For the past 3.7 billion years, Earth has been the setting of perhaps the grandest and still ongoing genomic, evolutionary and ecological experiment: the war between bacteria and their viral parasites. Given the unfathomably large global viral and bacterial reservoirs, the former outnumbering the latter at a ratio of 10:1, it is estimated that viral transductions happen in the order of 2 x 10e16 times per second. A sizeable fraction of these infections leads to prokaryotic death, and the subsequent estimated daily turnover of 15% of Earth’s biomass. However, bacteria have not stood around idly: they have developed weapons of their own to fend against their viral invaders, in the form of immune systems.Over the course of evolutionary history, bacteria have developed multiple lines of defence to fend off infections, in the form of innate and adaptive immune systems. These immune systems, in turn, have been domesticated by researchers to develop novel biotechnological tools. Chapters 2 and 3 of this dissertation detail the repurposing of one of these innate immune systems, the bacterial retron, for precise genome editing in human cells, and its further engineering to enable multiple precise edits on individual genomes across the tree of life.
Chapter 4 presents a study of the only known bacterial adaptive immune system, the CRISPR-Cas defence system. There, I attempt to discover novel host factors required for CRISPR adaptation, the process by which bacteria create immune memories of infection, and characterise SspA as a novel transcriptional regulator of the process.
Taken together, this dissertation contends that bacterial immune systems are inseparable and cannot be properly understood in isolation of their cellular contexts, and argues for a more systems-biological understanding of their regulation and embeddedness within broader cell metabolism.

§ Entries provided
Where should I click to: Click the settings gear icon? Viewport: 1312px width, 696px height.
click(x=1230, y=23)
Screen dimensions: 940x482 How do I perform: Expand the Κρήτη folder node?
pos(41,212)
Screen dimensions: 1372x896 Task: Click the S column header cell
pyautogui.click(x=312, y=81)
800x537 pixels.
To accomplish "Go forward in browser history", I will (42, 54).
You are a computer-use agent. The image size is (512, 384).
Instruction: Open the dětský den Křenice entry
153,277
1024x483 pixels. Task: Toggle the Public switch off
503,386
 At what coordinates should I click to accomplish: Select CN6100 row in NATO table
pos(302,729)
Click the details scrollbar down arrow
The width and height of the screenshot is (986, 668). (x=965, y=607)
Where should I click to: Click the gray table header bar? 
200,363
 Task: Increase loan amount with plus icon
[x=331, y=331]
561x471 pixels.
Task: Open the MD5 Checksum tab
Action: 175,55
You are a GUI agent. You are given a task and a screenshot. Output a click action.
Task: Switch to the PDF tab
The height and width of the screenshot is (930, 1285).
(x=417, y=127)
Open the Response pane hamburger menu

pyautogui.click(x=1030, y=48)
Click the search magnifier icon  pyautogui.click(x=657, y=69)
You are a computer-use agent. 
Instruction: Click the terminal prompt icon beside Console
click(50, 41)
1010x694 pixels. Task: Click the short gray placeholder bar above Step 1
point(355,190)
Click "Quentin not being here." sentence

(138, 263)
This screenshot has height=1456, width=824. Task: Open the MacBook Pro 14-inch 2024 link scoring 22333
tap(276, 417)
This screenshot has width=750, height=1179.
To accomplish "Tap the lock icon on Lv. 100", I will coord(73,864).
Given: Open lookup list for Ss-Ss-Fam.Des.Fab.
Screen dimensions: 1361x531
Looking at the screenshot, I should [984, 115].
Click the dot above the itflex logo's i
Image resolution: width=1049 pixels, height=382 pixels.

§ Instructions
a: In the dissertation abstract, at what ratio do viruses outnumber bacteria?
b: Quote the dissertation abstract word for word, starting at the words "Chapter 4 presents" and stopping after "broader cell metabolism.".

§ Written answers
a: Viruses outnumber bacteria at a ratio of 10:1.

b:
Chapter 4 presents a study of the only known bacterial adaptive immune system, the CRISPR-Cas defence system. There, I attempt to discover novel host factors required for CRISPR adaptation, the process by which bacteria create immune memories of infection, and characterise SspA as a novel transcriptional regulator of the process.
Taken together, this dissertation contends that bacterial immune systems are inseparable and cannot be properly understood in isolation of their cellular contexts, and argues for a more systems-biological understanding of their regulation and embeddedness within broader cell metabolism.